Any fitness gurus out there?


#1

I’m designing a physical education course for my homeschooled high school kids. I have a 16 year old son who dislikes physical activity and esp. sports and a 15 year old girl who likes being active, likes recreational sports, but isn’t very competitive by nature.

I want to design the course so they can get into fitness habits and acquire knowledge that will help them throughout their lives.

We have a treadmill, some light hand weights (I could get some more), and a big yard. We don’t have a wii, btw. I don’t know if it’s worth it–getting the fitness program?

So, looking for resources: dvds, books, ideas. I’m going to have them do some reading as well as fitness activities.

One thing they are getting ready to do is a swing dancing class, so I’m going to include that.

I’m not very sporty myself, so I need a little help here!

Also, my 16 year really hates competitive sports, but I wondered if I should push learning some basketball skills so he could at least hang out with the guys…He’d really fight me on that.

Thanks!


#2

If I were you, I’d look into a YMCA. We are members of our Y and there are always myriad activities for young people. We do basketball, baseball, volleyball, soccer, swimming, and indoor soccer. Even if your kids chose not to compete in the team sports they offer, you can go to open gym or open swim and get them moving there. They are also old enough to go to the fitness center and do the treadmill, stationary bikes, elliptical, stair stepper, weight machines, etc. Or, enroll them in an class - aerobics, low impact aerobics, water aerobics, pilates, yoga, kickboxing…

I think a good place to start would be to find out what kind of physical activity interests them and go from there. Hiking, biking, playing ball, jogging. And, make it a family affair. Make it a part of your lifestyle and it will instill a lifetime value of fitness in them. Go with them and walk on the treadmill, or have a family game of kickball, or basketball, or take a hike together.

Swimming is definitely my #1 choice however, it’s so good for your body, and so kind to your joints. I swim laps several times a week and am always amazed at the 80 year old folks there swimming laps. :slight_smile:

I think sports are so important, the kids learn so much from them. I start mine off very young with soccer when they are three. But, I grew up doing the same thing so it’s natural for me. And, I will say that at least knowing HOW to play sports did help me socially in college and beyond. I only played softball in little league, but still joined a coed softball team in college and played on our work softball team. I wasn’t great, but I at least knew enough about how the game was played that I felt comfortable joining.


#3

A fun activity is letterboxing and geocaching. Letterboxing only requires a compass but around me there are less finds. Geocaching requires a handheld GPS unit but after that its free. There are also dozens of finds within a five milr radius of my house. Check out atlasquest.org and letterboxing.org for more info.
Something I want to start with my own kids is jogging and eventually running a 5k. there is a program in our area called girls on the run which trains girls 9 and up to complete a 5k run. the program is expensive but I hear that it is an enormouse sense of accomplishment for the girls and familys. there is a website called couchto5k.com with how to start training. these are both activities that can be carried into adulthood.


#4

My daughter plays softball and volleyball, but my son hates sports. He refuses to play. We tried doing some baseball with him when he was little, but he was so miserable and sad, we let him quit.

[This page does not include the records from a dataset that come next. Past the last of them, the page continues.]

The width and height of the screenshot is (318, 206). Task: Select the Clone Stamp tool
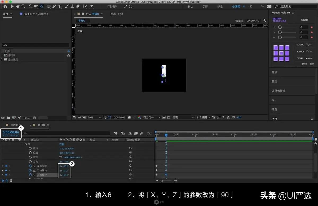72,6
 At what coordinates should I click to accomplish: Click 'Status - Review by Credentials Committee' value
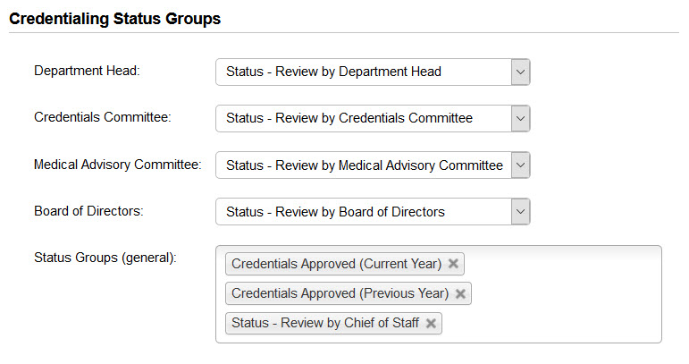click(x=349, y=118)
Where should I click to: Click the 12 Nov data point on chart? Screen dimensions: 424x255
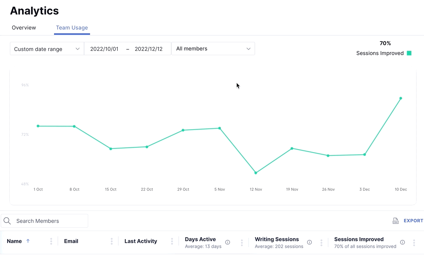[x=256, y=173]
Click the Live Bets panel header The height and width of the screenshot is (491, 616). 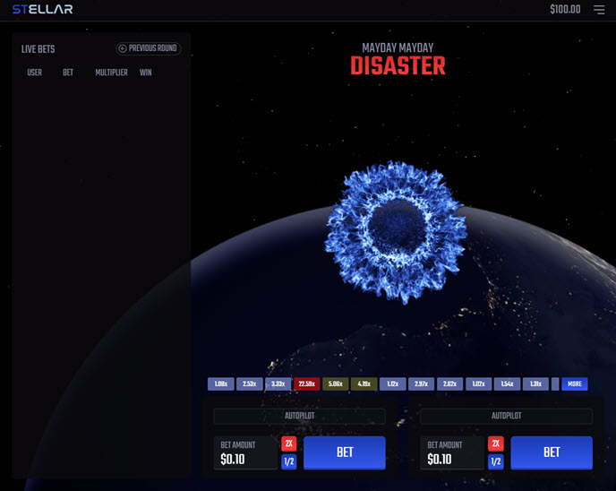click(38, 49)
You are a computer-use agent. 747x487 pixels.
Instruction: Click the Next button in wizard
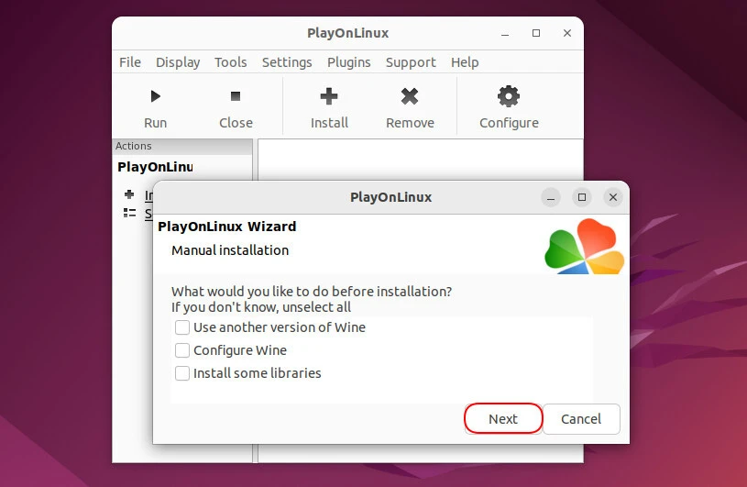(503, 419)
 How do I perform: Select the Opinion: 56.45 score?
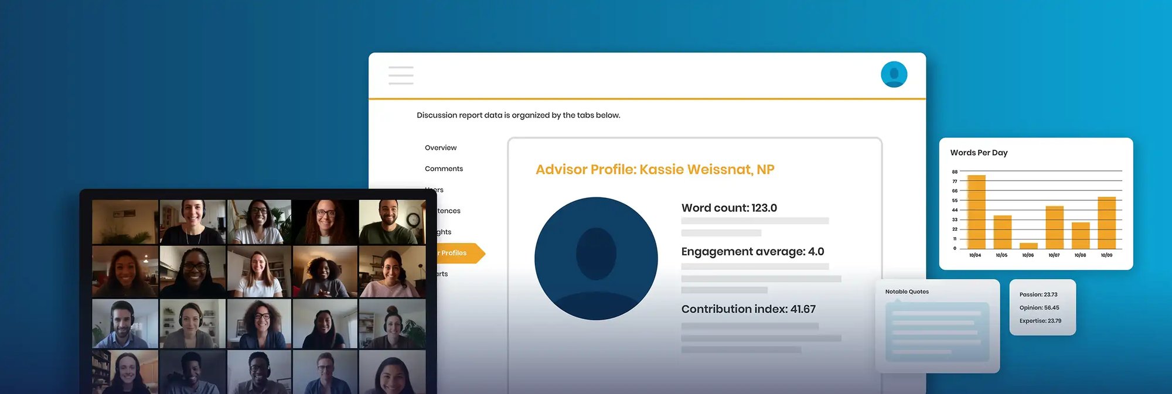pos(1039,308)
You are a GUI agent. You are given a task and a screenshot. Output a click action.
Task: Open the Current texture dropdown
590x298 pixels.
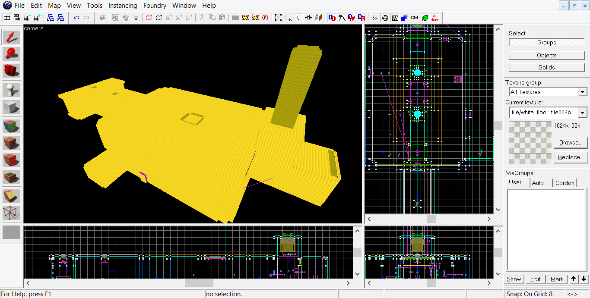pyautogui.click(x=582, y=113)
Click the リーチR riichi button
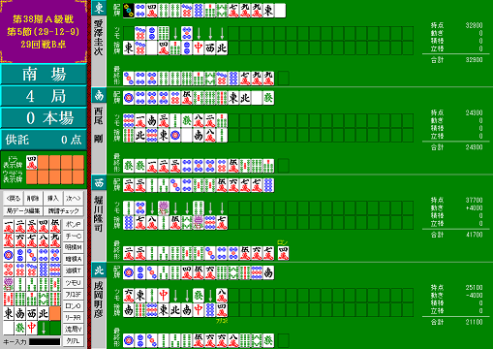Image resolution: width=493 pixels, height=349 pixels. (x=74, y=317)
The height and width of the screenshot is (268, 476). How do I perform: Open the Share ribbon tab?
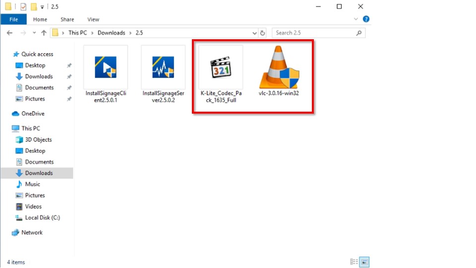pos(67,19)
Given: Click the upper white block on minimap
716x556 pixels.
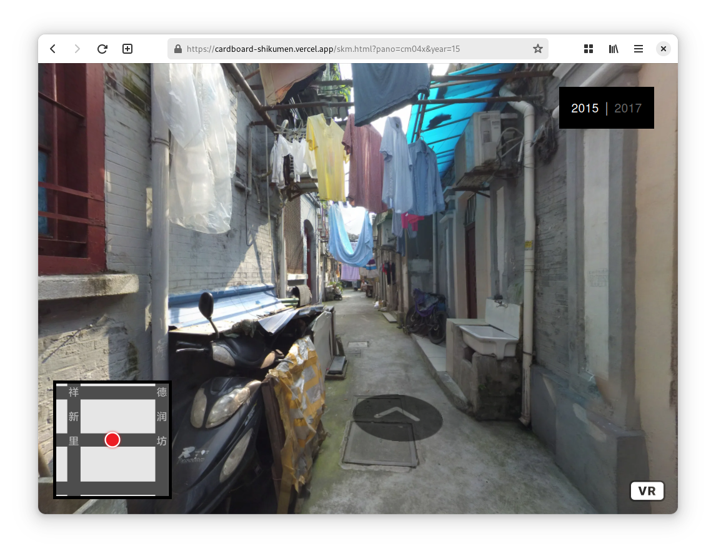Looking at the screenshot, I should tap(117, 416).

He does shooting sports with 4-H.

The “y” sounds like a great idea, but it’ll have to wait until my dh is working. Thanks for all your suggestions. :thumbsup:


#5

Hey! We have a handheld gps!

My son likes to hike, but since we are in the suburbs, it isn’t very practical for a consistent activity.

I’ll look ino the letterboxing!


#6

This may sound like too simple an answer but, -ping pong. Believe it or not, after just a few times playing, one is proficient enough to build up a sweat playing. It also utilises the 'WHOLE' body. -Not at first as one just gets the hang of just hitting the ball, but soon after, it becomes a lot of fun, uses most of the 650 muscles in the body, gets the heart going, doesn't cost much, can be played indoors, and the current tables can be folded and put away. It's a cheap efficient way of getting good exercise.


#7

You might want to look into the Y anyway. Ours has a scholarship program. Everyone who is a member is expected to pay something, but it is based on income and can be as little as $10 a month.


#8

pecentral.org/

Great website for everything P.E. Bottom line to phys. ed. : Keep heart rate up to exercise level for 20 - 30 min, 3 to 5 times a week. If you don’t have a heart rate monitor or don’t want to take your pulse all of the time here’s the “talk test”: 1. if you can sing while working out, you are not working hard enough…pick up the pace of your workout 2. f you can carry on a light conversation while exercising, then you are in a good intensity range 3.Once your speech starts to break, slow, or cause discomfort, you’re working too hard.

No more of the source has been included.